__What needs to be done__: In the data below, which lines hold "section"? Copy every one.

Source records:
-.-.-

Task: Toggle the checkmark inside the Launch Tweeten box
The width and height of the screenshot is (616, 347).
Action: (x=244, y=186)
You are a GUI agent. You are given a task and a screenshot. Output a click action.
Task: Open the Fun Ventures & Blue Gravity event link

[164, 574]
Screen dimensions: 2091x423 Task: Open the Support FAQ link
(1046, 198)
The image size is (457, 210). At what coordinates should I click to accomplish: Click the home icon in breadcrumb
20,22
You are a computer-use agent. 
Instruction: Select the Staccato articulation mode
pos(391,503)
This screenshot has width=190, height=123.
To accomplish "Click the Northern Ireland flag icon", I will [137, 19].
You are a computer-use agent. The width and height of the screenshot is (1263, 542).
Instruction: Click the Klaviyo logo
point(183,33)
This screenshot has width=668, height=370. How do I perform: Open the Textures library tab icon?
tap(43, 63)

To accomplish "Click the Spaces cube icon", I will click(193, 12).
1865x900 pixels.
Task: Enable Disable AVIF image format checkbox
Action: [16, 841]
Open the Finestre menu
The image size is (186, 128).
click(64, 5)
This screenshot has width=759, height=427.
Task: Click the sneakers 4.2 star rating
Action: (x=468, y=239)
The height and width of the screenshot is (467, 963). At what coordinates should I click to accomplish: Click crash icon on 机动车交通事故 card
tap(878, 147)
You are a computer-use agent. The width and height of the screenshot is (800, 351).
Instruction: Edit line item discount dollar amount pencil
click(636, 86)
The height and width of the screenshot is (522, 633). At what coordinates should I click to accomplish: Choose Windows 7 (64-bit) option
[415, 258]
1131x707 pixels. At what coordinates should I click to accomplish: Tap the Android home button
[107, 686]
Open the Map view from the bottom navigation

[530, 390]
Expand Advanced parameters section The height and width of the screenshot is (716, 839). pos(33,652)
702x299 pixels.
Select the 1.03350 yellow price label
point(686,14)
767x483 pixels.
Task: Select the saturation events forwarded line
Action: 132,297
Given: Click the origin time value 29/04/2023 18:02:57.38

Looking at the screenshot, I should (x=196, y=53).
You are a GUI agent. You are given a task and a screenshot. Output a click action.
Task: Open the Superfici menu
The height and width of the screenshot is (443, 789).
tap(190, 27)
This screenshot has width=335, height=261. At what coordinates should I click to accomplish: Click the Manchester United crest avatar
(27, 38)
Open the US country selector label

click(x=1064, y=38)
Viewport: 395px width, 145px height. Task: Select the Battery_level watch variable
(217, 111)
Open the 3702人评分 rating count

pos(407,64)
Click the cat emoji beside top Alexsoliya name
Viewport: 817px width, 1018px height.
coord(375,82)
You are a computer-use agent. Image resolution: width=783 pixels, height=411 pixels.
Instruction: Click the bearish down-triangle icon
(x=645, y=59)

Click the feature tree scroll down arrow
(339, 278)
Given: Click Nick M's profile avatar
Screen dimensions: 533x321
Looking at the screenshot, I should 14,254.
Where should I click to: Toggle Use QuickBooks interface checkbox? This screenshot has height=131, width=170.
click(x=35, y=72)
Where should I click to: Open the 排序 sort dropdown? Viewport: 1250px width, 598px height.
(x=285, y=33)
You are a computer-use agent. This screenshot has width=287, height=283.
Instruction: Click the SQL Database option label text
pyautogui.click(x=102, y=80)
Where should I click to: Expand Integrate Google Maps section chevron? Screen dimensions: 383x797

-.-.-

__Task output__:
Expand Advanced parameters section The height and width of the screenshot is (716, 839). pos(33,652)
Where should I click to: Expand Integrate Google Maps section chevron? Screen dimensions: 383x797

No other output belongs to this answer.